W pierwszej połowie gra wyglądała podobnie, jak podczas weekendowego spotkania w Istebnej. Spójnia prowadziła grę, próbowała w ataku pozycyjnym znaleźć sposób na defensywę Górala, który z kolei liczył na dynamiczne kontry. Przyniosło to efekt w postaci 2 bramek dla gości. W 15. minucie rzut karny wykorzystał Antoni Kukuczka, a 8. minut później gola zdobył Andrzej Łacek. W tej odsłonie nie zobaczyliśmy już goli, za to w 51. minucie Spójnia zdobyła bramkę kontaktową za sprawą Mateusza Wiącka. Kibice obu drużyn byli świadkami swoistego deja vu z niedzielnego spotkania w "okręgówce" - znowu Góral prowadził 2 golami, znowu bramka padła z rzutu karnego, Spójnia znowu złapała kontakt po golu Wiącka, a po chwili... zawodnicy z Istebnej zdobyli 3 bramkę. Gol Andrzeja Kąkola, który wygrał pojedynek z obrońcą gospodarzy i pewnym strzałem pod poprzeczkę zmusił do kapitulacji golkipera zebrzydowiczan był trafieniem, który niejako „ustawił” mecz. Od tej pory wiadomo było kto wyjdzie zwycięsko z pucharowej potyczki.
 

 

- Naszym planem na ten mecz było oddanie piłki przeciwnikowi. Kibice oglądający spotkanie zapewne stwierdzili, że optycznie lepiej wygląda gra gospodarzy. My staraliśmy się odbierać piłkę i grać z kontry. Bardzo cieszy mnie fakt, że udało się nam zrealizować plan nakreślony przed spotkaniem. Gdy Andrzej Kąkol strzelił bramkę morale drużyny poszybowało w górę, a ja byłem już spokojny o wynik - mówi Dariusz Rucki, trener Górala Istebna. Kolejne 3 gole strzelili jego podopieczni - z rzutu karnego przymierzył Kukuczka, "dwupaka" skompletował A. Łacek, trafienie zanotował również Szymon Glet. Gospodarze odpowiedzieli trafieniami autorstwa Patryka Oślizły i Wiącka, który wykorzystał rzut karny. Wynik ustalił w ostatniej minucie z rzutu karnego Kukuczka, który tym samym ustrzelił hat-tricka.

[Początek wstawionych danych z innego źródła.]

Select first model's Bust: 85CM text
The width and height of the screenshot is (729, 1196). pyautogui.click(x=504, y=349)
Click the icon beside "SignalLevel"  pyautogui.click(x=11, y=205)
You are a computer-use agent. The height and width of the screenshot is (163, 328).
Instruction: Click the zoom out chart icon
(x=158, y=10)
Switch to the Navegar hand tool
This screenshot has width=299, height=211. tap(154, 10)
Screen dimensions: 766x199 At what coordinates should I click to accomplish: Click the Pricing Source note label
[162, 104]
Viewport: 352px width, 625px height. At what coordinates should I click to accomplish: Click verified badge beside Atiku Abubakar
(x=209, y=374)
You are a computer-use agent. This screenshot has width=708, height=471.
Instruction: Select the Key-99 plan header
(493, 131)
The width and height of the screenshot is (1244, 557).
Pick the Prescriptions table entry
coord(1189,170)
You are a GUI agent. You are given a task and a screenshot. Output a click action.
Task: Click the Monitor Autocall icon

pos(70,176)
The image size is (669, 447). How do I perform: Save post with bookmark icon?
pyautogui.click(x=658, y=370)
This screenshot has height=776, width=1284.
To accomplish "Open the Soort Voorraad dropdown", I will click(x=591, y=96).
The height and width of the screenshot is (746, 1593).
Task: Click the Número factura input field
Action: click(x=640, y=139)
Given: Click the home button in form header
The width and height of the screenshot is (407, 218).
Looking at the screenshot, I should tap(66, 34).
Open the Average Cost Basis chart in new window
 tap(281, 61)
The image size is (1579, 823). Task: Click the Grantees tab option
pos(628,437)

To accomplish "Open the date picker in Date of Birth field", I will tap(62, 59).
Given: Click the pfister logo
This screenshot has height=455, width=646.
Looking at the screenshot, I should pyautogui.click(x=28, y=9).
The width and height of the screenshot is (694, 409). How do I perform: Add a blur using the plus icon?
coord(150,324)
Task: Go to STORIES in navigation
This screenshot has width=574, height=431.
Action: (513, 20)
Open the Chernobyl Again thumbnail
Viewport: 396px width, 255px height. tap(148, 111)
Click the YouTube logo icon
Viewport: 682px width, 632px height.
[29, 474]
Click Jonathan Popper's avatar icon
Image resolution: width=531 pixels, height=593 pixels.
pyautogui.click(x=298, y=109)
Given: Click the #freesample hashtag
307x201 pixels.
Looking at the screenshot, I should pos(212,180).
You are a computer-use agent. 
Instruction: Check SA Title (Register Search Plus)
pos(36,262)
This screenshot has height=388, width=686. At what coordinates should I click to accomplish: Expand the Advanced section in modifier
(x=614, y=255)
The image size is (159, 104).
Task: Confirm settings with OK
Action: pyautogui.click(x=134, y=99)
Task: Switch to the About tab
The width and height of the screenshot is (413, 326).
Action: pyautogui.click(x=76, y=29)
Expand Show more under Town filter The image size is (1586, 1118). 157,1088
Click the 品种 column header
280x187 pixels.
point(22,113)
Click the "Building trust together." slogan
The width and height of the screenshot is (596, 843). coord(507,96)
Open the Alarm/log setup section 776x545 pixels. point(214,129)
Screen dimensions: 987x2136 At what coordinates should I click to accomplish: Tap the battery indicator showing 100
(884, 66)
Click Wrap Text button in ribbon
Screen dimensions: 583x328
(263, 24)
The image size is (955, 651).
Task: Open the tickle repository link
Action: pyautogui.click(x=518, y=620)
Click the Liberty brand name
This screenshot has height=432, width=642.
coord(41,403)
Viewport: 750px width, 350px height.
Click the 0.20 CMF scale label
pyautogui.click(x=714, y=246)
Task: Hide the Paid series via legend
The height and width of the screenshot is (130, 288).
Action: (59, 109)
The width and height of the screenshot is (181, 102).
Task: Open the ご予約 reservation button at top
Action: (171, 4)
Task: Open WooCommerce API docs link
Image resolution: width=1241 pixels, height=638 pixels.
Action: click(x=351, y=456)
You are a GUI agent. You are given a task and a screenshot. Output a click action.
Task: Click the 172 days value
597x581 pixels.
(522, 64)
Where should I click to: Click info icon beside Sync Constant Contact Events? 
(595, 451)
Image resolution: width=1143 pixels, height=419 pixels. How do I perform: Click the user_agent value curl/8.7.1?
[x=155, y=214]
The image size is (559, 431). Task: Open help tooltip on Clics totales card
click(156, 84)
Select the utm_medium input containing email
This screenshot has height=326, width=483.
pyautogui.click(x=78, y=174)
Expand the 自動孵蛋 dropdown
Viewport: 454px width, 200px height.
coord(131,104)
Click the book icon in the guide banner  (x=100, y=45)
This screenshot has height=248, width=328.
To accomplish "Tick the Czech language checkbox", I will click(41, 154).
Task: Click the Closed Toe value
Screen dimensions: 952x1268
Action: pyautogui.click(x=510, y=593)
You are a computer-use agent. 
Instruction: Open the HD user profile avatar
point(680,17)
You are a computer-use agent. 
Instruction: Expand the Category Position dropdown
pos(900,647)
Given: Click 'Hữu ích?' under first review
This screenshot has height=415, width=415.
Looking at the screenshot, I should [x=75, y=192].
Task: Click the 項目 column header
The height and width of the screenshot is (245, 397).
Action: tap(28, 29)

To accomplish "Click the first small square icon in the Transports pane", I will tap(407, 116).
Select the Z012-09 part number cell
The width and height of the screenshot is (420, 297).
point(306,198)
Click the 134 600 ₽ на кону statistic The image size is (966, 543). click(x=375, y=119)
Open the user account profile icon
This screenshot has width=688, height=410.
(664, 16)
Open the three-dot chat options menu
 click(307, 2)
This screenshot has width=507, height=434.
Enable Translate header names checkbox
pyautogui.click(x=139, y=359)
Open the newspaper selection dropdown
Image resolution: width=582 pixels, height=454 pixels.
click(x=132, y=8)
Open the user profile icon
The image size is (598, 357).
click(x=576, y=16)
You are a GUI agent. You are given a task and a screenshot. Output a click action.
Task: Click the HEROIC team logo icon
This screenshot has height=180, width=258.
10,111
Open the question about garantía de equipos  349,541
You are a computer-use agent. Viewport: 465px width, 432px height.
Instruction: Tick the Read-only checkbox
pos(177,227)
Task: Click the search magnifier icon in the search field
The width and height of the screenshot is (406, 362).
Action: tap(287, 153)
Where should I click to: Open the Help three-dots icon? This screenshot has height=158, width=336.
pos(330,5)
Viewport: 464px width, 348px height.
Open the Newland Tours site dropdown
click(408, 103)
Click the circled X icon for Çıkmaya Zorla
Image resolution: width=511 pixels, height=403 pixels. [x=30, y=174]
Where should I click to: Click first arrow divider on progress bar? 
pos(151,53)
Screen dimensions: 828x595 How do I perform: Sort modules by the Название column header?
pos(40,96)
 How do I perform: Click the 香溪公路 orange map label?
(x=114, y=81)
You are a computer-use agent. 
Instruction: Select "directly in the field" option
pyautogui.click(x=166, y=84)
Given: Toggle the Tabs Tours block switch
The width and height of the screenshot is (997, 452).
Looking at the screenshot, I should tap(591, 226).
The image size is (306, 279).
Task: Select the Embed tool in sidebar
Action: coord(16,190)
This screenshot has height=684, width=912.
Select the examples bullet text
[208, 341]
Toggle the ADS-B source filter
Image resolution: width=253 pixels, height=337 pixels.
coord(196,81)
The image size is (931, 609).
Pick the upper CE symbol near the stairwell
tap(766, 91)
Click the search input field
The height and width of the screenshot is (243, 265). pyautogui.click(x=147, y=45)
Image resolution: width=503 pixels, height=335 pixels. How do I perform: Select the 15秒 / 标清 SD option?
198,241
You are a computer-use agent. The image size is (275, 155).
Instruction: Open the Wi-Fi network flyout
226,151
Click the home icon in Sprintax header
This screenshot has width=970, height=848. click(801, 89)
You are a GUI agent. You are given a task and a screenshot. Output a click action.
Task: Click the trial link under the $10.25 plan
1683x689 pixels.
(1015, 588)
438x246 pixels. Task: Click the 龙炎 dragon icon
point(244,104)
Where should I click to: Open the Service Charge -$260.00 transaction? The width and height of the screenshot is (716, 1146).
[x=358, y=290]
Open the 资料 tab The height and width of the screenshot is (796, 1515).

- Mecz pucharowy był dla nas okazją do przeglądu kadr, chcieliśmy zobaczyć jak nasi juniorzy zaprezentują się w meczu z ligowym rywalem. Przeciwnik wykorzystał praktycznie wszystkie nasze błędy w obronie. Parafrazując Jana Tomaszewskiego - nasze błędy w defensywie to „nie były błędy, tylko wielbłądy” - podsumował Piotr Hauder, szkoleniowiec Spójni Zebrzydowice.